▸ Task prompt: From the entries below, count every line that contains the word "computer". Please give the number and nothing else.

▸ Excerpted records:
BEGIN

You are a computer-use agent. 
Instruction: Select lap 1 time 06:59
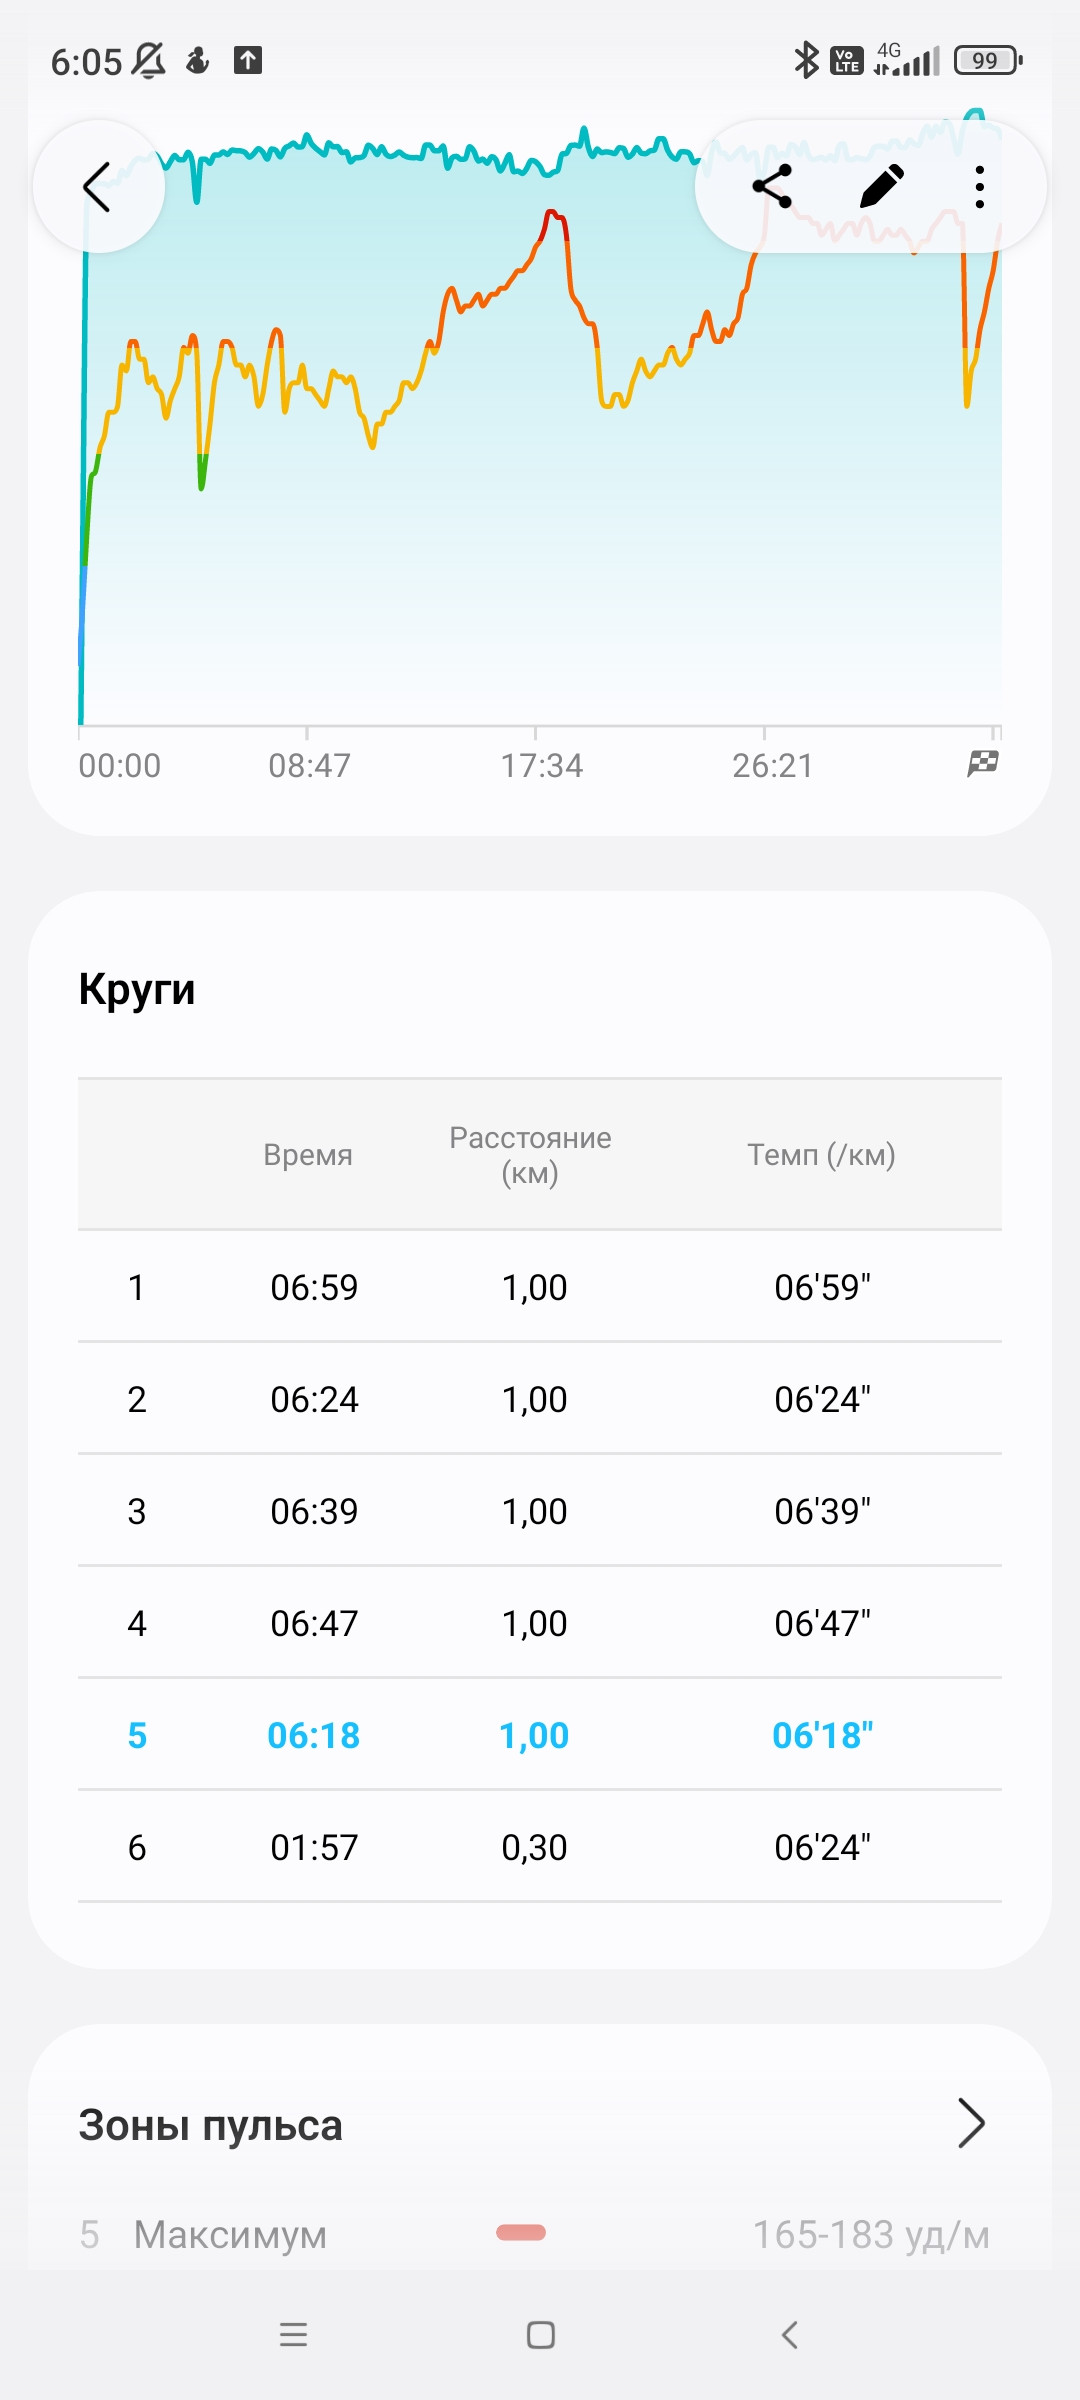coord(314,1287)
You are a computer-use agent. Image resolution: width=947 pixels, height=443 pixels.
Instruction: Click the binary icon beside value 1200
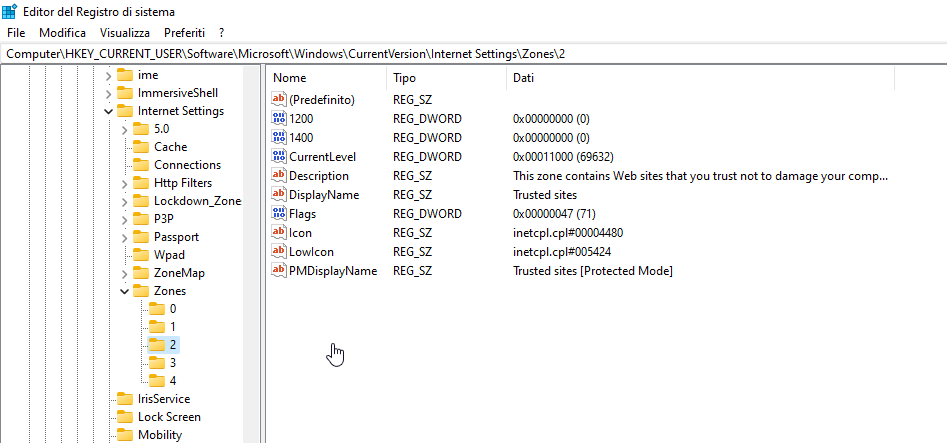(279, 118)
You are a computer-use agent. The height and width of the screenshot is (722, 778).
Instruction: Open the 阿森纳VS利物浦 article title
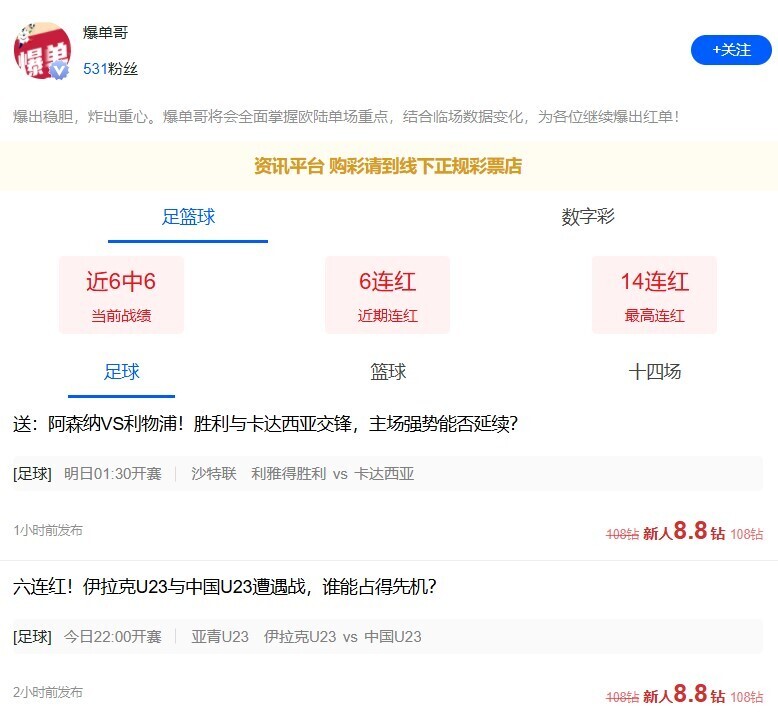[265, 424]
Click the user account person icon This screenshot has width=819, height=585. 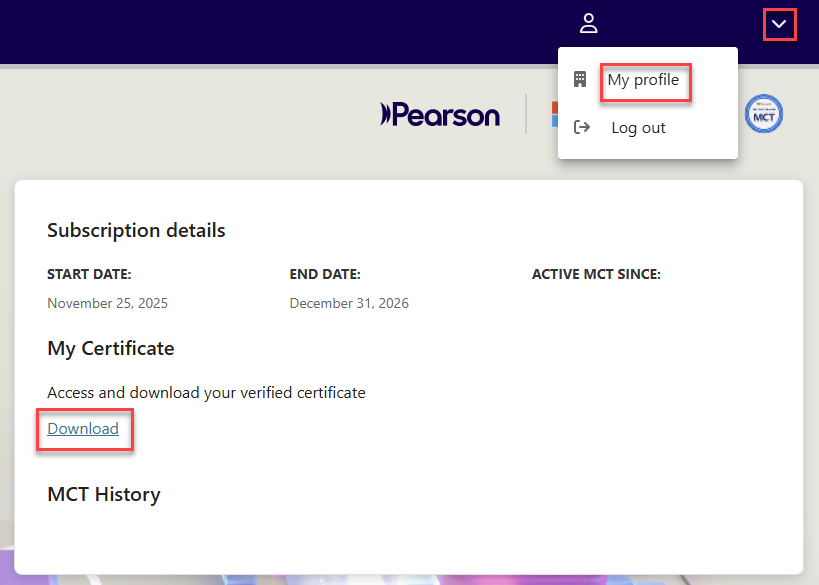[588, 23]
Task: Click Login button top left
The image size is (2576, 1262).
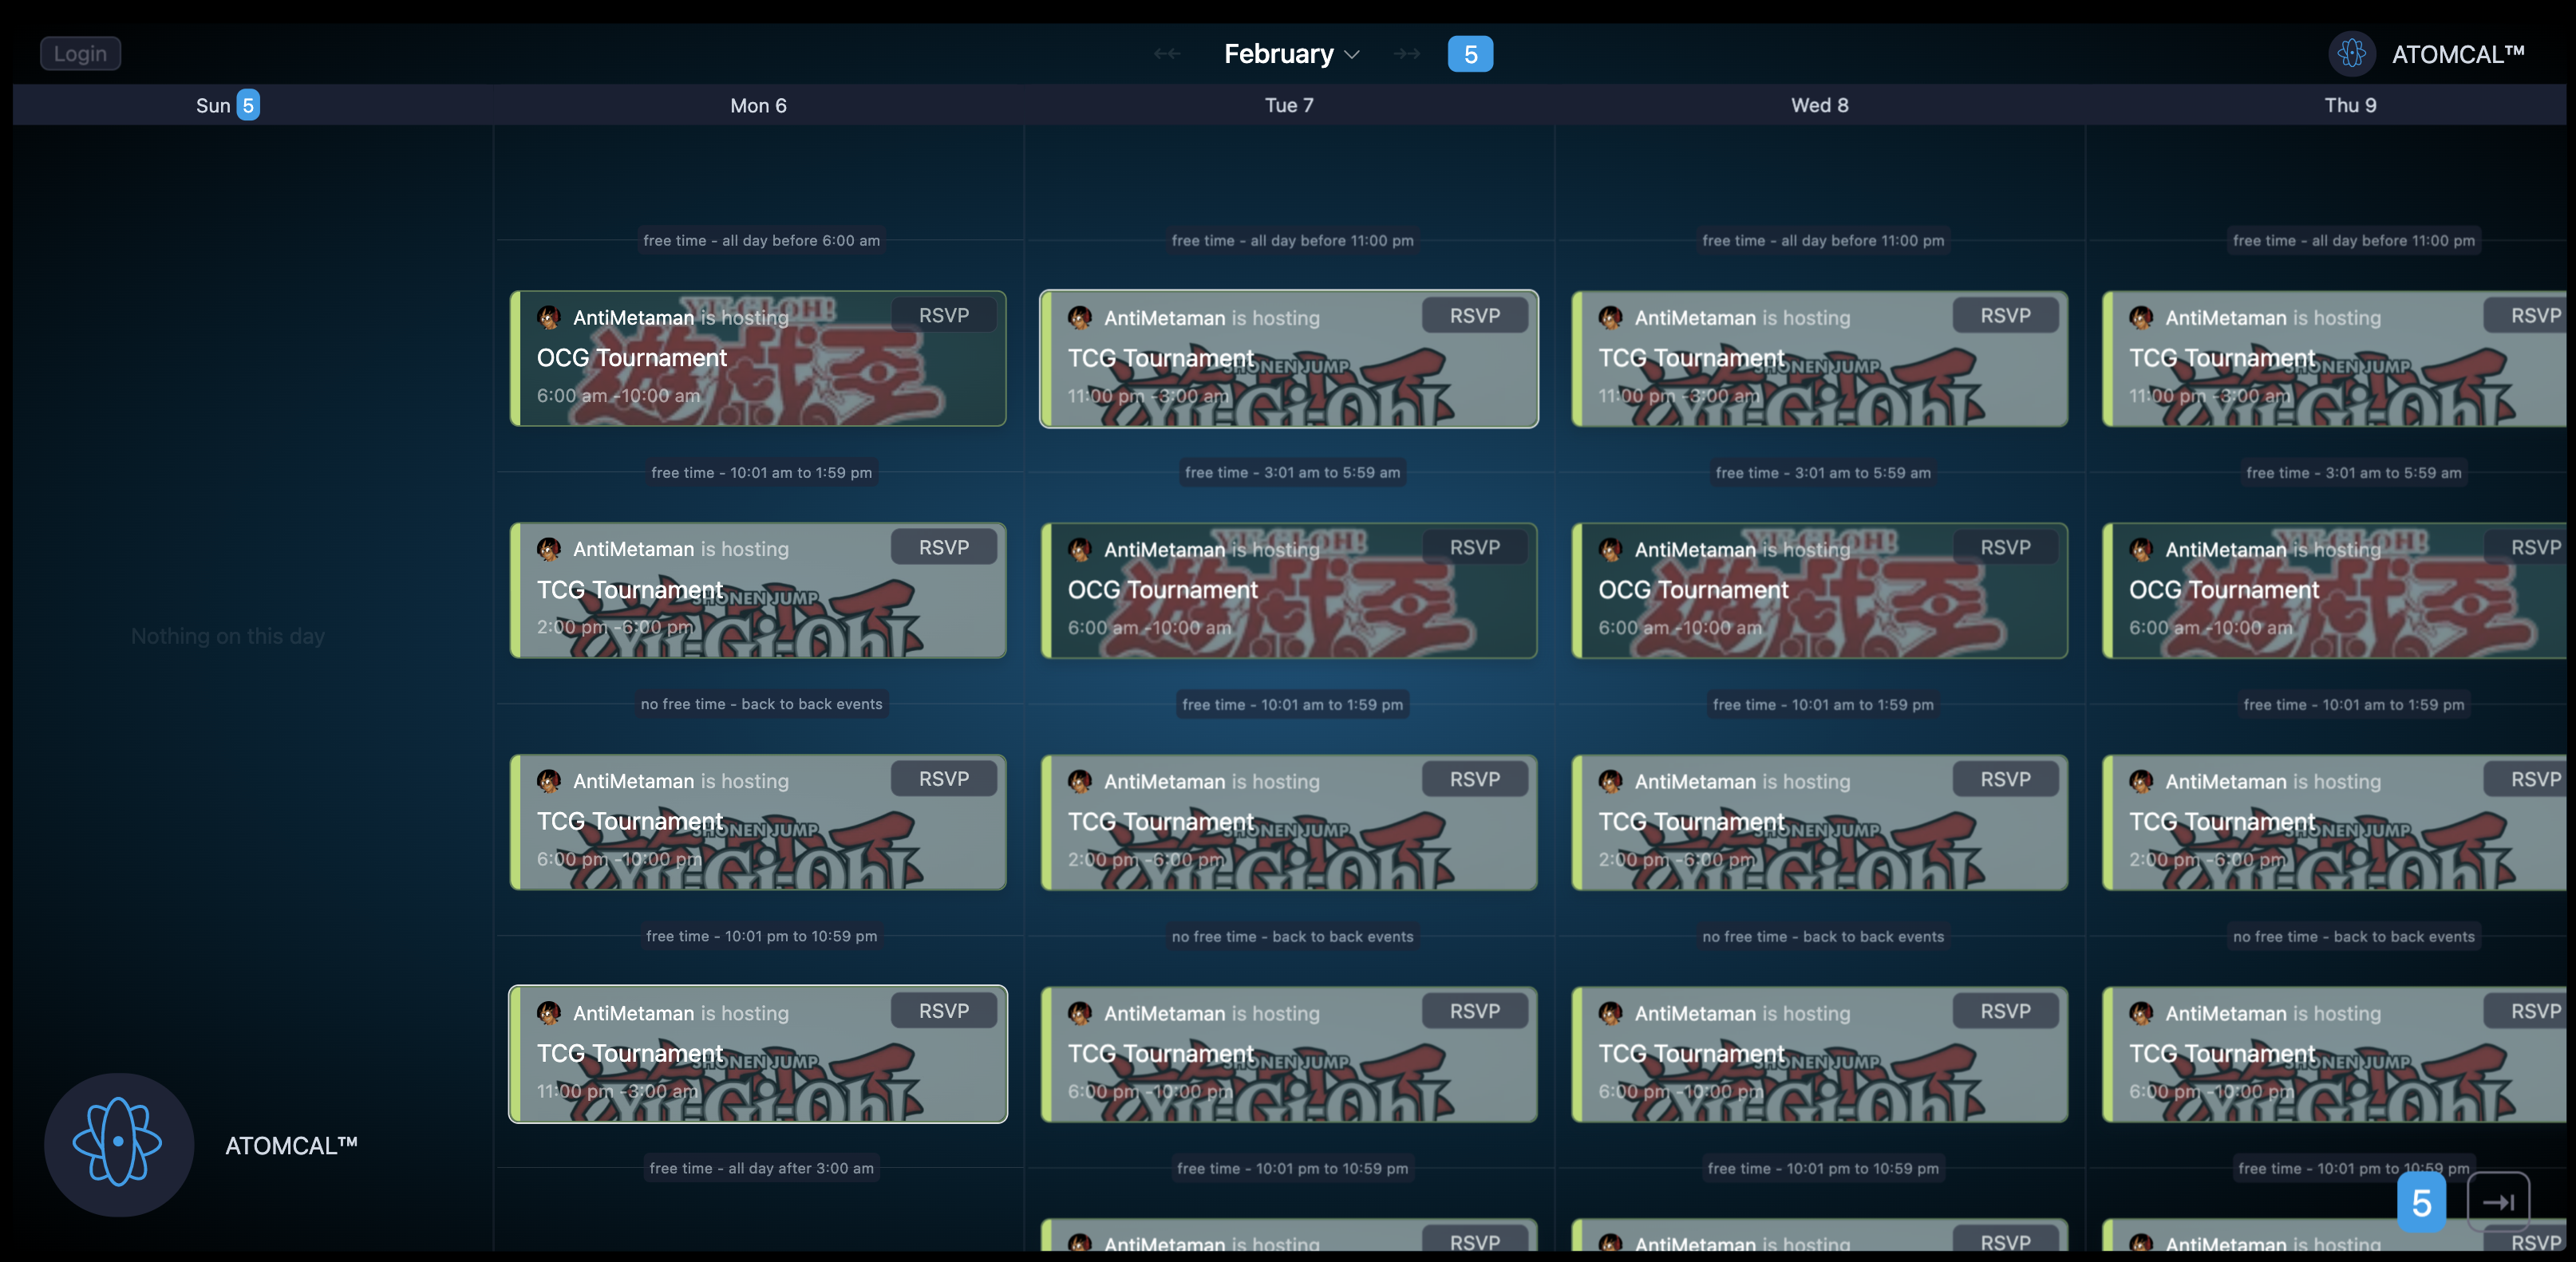Action: tap(79, 53)
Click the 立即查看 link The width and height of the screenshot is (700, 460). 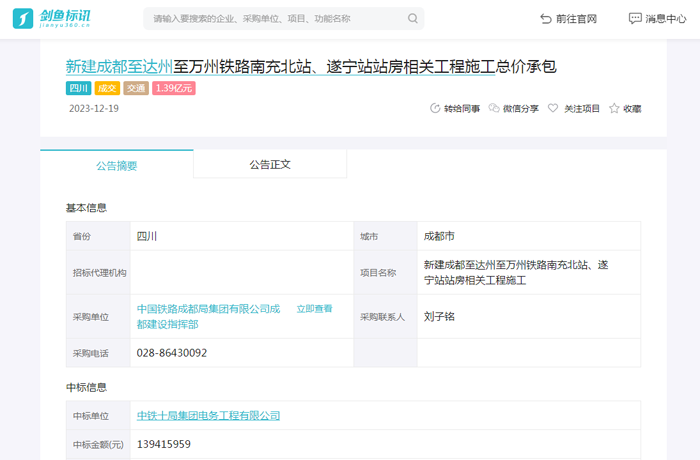coord(314,309)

END

▸ Result: 3